What you have to do:
Omitting all pictures, copy word for word the lines from the line containing "Given: Open the 赠品 gift item line" through the final line of the entries.

Given data:
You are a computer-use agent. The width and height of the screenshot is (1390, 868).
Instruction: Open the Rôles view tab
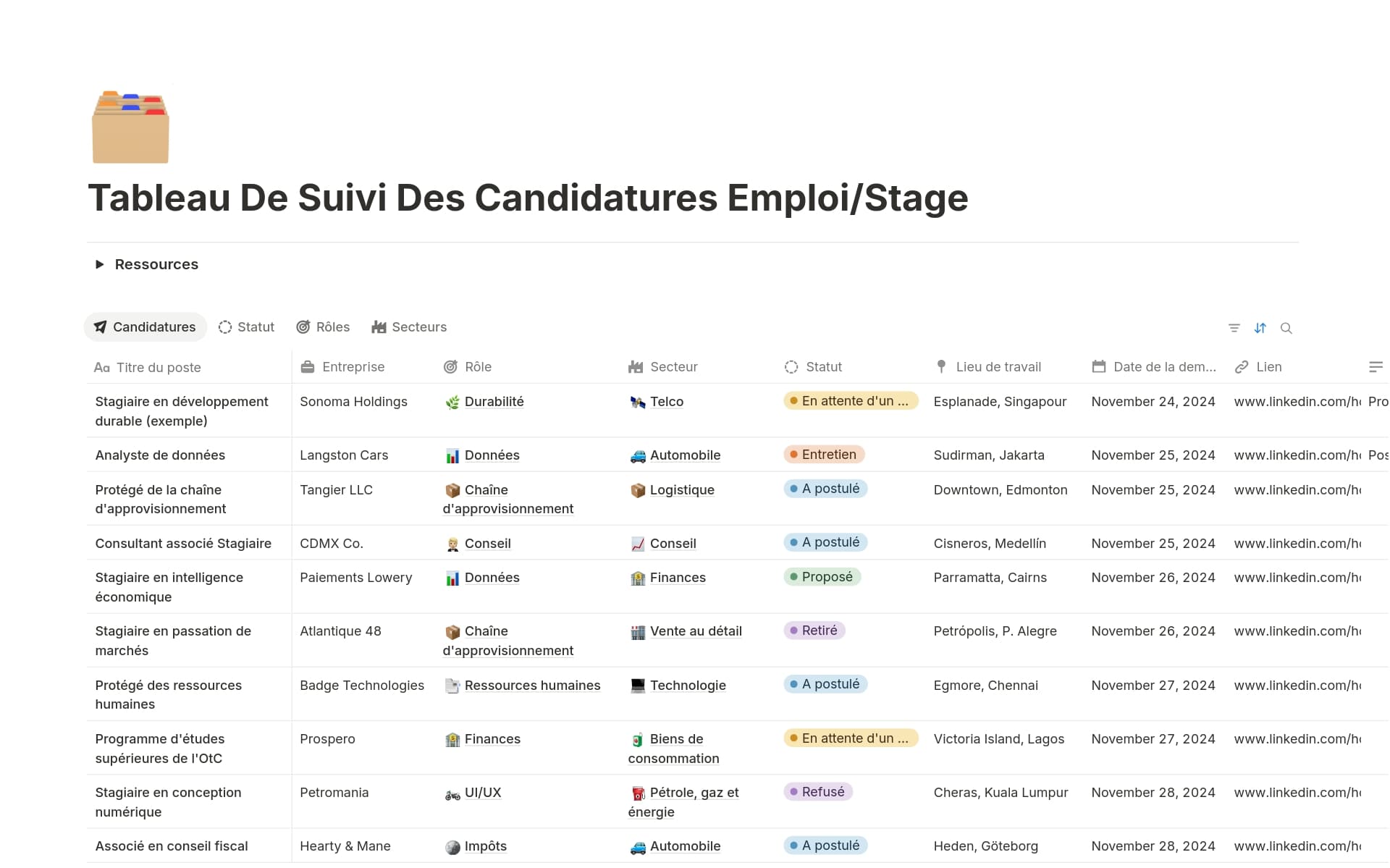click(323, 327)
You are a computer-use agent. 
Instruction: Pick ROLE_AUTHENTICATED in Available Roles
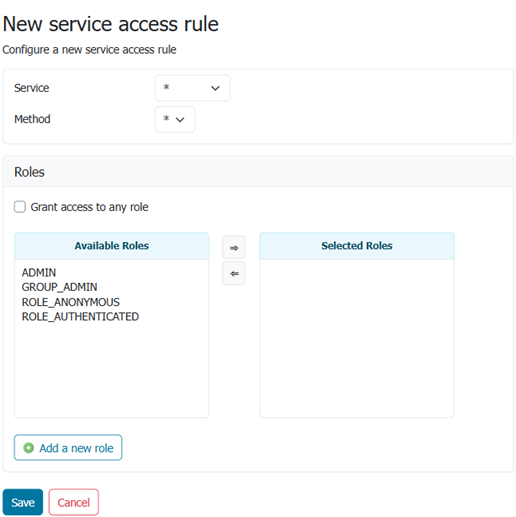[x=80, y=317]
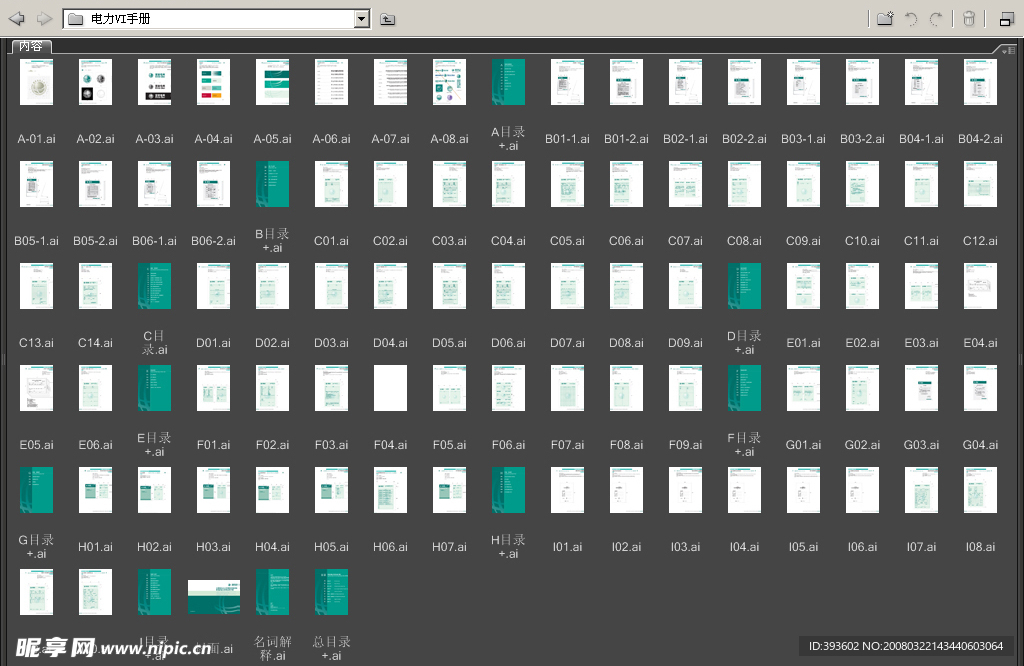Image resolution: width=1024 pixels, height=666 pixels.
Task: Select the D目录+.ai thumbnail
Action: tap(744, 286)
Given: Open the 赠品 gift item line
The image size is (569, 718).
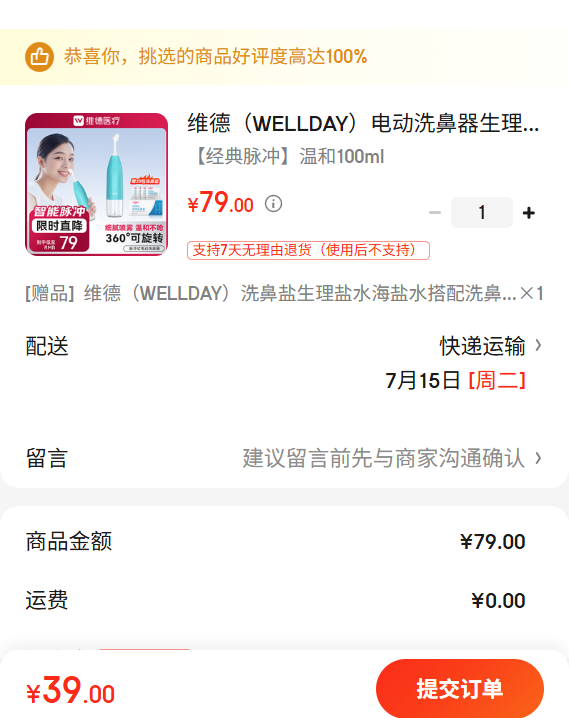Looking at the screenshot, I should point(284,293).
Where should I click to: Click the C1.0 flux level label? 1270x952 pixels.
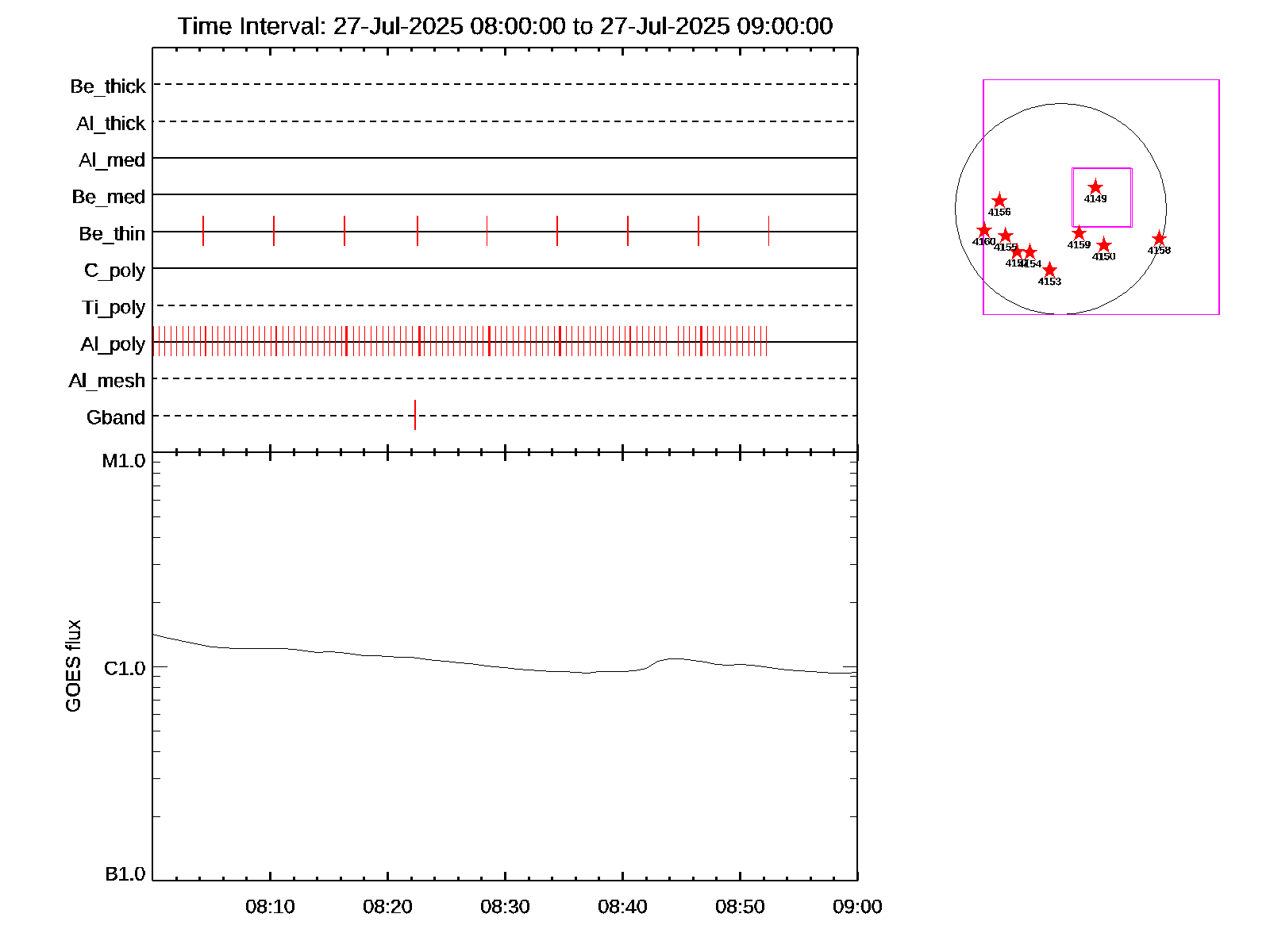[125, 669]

Written solution:
Given: Open the 赠品 gift item line
The image size is (569, 718).
Looking at the screenshot, I should point(284,293).
Where should I click to: Click the C1.0 flux level label? 1270x952 pixels.
[125, 669]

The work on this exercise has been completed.